You are to retype exactly the line with "Task: Sort by the Trạng thái column header" and every line after it in the entries below.

[Collected data entries]
---
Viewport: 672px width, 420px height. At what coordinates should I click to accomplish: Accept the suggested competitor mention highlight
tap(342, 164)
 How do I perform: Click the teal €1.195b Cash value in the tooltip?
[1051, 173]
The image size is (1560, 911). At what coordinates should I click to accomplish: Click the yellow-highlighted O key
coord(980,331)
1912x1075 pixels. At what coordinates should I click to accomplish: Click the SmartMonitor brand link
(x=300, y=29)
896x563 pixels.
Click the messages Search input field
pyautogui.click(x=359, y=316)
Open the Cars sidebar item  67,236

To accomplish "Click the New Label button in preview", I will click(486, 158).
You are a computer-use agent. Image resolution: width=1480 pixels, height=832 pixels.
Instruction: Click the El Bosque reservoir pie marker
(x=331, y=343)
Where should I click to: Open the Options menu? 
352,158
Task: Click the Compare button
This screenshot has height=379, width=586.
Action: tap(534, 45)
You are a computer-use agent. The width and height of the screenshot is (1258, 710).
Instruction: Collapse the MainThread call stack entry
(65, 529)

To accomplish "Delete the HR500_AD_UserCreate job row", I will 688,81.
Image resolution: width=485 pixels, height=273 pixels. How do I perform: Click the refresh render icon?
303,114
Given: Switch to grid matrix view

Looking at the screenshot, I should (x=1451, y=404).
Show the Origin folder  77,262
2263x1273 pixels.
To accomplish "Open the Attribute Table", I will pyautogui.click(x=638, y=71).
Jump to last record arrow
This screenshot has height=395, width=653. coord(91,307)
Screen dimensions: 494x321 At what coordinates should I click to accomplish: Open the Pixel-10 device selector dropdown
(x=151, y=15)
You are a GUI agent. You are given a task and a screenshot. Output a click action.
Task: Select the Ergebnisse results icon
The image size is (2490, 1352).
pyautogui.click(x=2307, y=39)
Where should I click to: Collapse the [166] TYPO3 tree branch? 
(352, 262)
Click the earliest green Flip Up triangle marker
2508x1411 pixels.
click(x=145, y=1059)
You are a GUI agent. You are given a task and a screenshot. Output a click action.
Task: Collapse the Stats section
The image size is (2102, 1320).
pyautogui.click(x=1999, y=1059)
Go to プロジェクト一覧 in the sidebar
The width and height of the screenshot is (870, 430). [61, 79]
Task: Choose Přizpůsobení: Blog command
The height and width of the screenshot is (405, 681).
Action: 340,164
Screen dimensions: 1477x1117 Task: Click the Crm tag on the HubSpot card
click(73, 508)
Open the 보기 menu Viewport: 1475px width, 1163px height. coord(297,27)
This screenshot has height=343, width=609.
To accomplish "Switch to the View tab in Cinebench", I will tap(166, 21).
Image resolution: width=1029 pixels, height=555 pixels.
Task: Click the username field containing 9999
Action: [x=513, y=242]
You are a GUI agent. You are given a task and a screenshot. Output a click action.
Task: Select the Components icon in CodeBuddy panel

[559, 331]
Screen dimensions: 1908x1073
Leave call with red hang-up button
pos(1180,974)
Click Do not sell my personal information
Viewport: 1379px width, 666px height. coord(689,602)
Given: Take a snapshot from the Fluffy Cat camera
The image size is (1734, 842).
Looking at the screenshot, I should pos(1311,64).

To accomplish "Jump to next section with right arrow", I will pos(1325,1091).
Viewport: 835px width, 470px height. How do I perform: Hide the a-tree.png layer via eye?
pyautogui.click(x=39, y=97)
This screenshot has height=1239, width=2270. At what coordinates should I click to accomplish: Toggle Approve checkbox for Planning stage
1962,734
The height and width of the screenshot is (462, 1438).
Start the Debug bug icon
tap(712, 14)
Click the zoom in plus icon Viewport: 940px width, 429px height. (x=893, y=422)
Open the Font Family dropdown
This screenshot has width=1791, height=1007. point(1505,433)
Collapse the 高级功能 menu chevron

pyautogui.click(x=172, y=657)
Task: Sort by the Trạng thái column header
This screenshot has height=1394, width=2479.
---
(Exercise solution)
Task: Sort by the Trạng thái column header
This screenshot has height=1394, width=2479.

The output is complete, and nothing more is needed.